__What is needed__:
Scan the listing below. Copy each line that contains "agent".

__Data section__:

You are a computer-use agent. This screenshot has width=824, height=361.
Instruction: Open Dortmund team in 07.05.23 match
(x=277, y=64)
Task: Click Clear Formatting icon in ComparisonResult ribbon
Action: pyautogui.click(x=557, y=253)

---

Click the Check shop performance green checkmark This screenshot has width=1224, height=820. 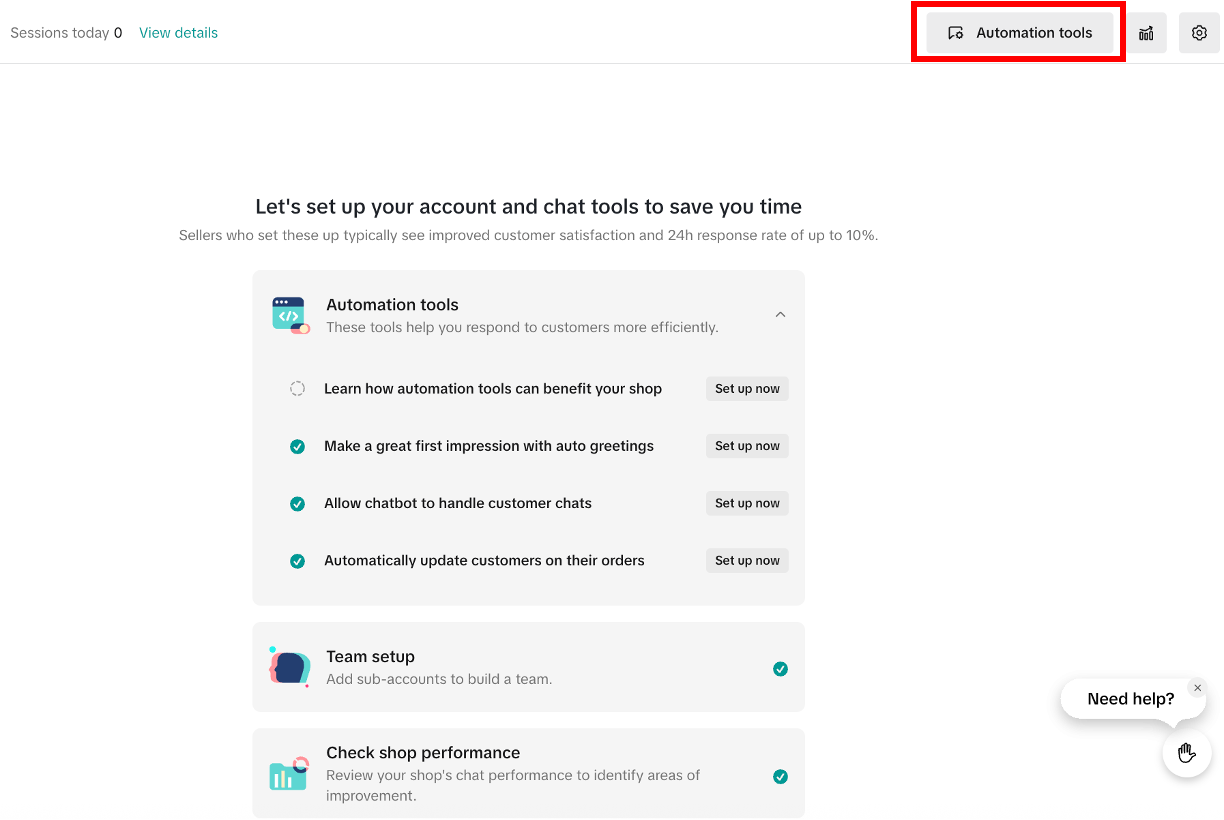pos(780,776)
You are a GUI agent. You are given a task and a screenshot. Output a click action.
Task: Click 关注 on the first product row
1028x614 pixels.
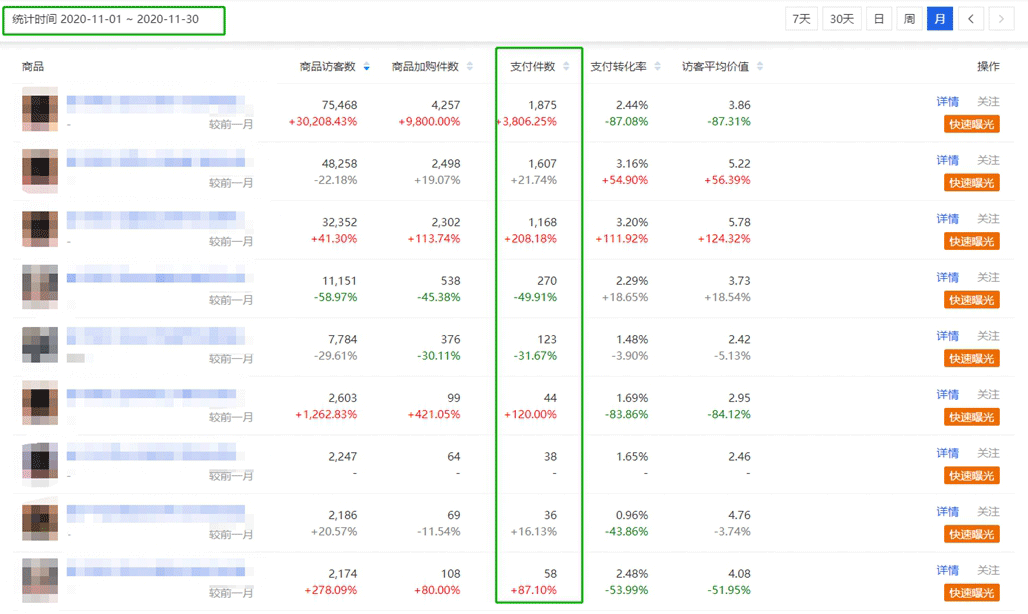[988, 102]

__Task result__:
You are a computer-use agent. This screenshot has width=824, height=361.
You are a GUI agent. You are given a task and a screenshot. Output a click action.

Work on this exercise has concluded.